WORK TO BE COMPLETED - All of the data must be written out verbatim, with pictures excluded.

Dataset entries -
* * * * *
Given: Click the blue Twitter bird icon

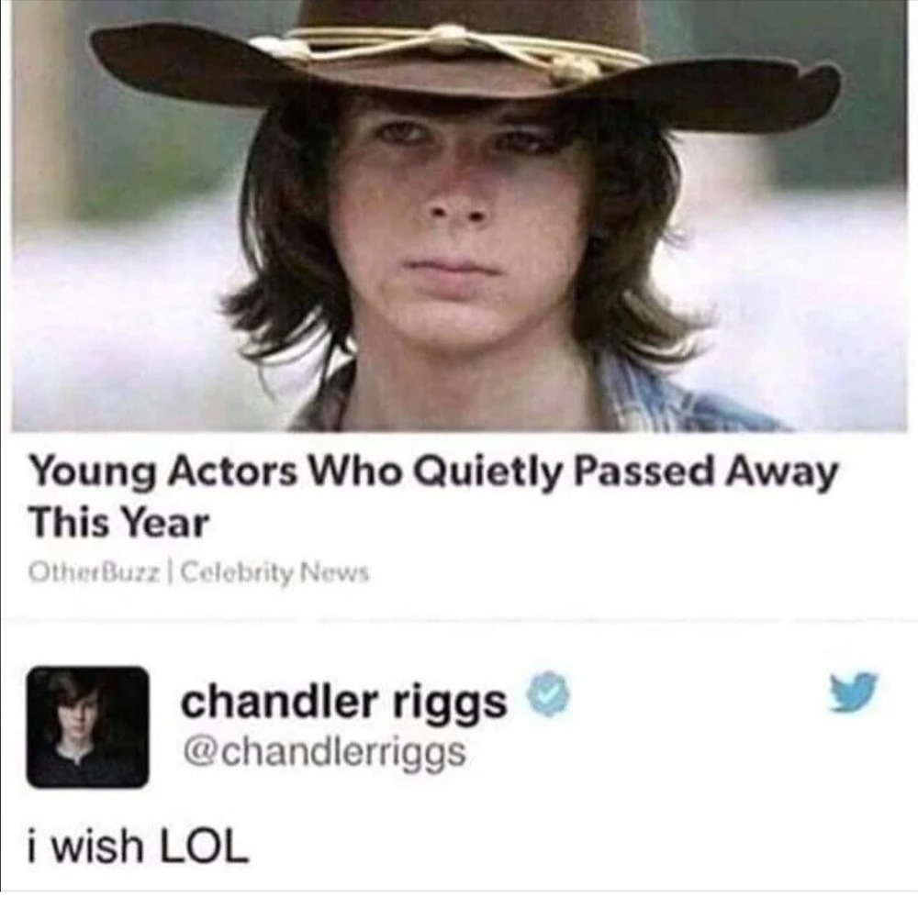Looking at the screenshot, I should tap(854, 692).
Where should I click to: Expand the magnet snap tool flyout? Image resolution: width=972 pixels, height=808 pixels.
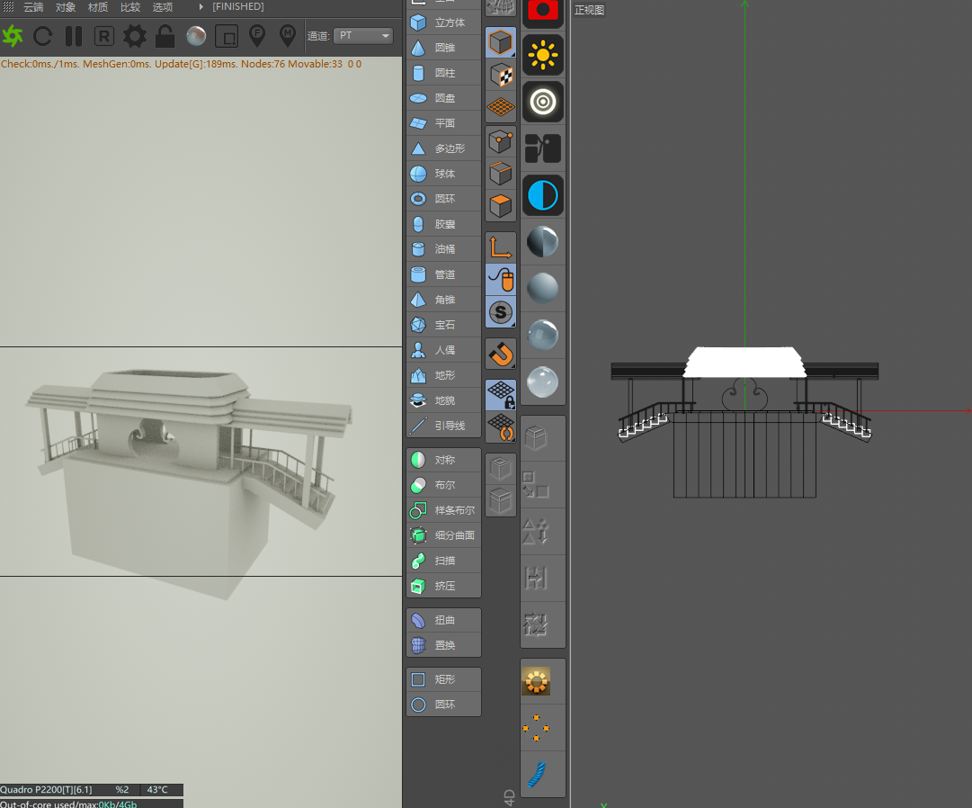click(x=501, y=354)
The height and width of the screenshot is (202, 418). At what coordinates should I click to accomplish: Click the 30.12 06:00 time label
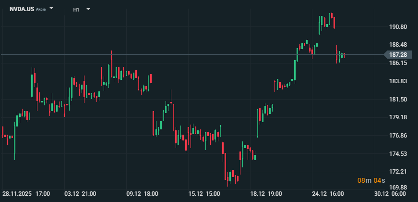(x=390, y=194)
* * * * *
SOLUTION TO THIS TASK -
Given: Click the blue Twitter bird icon

Looking at the screenshot, I should tap(854, 692).
Where should I click to: Expand the magnet snap tool flyout? Image resolution: width=972 pixels, height=808 pixels.
click(x=501, y=354)
The height and width of the screenshot is (202, 418). At what coordinates should I click to accomplish: Click the 30.12 06:00 time label
(x=390, y=194)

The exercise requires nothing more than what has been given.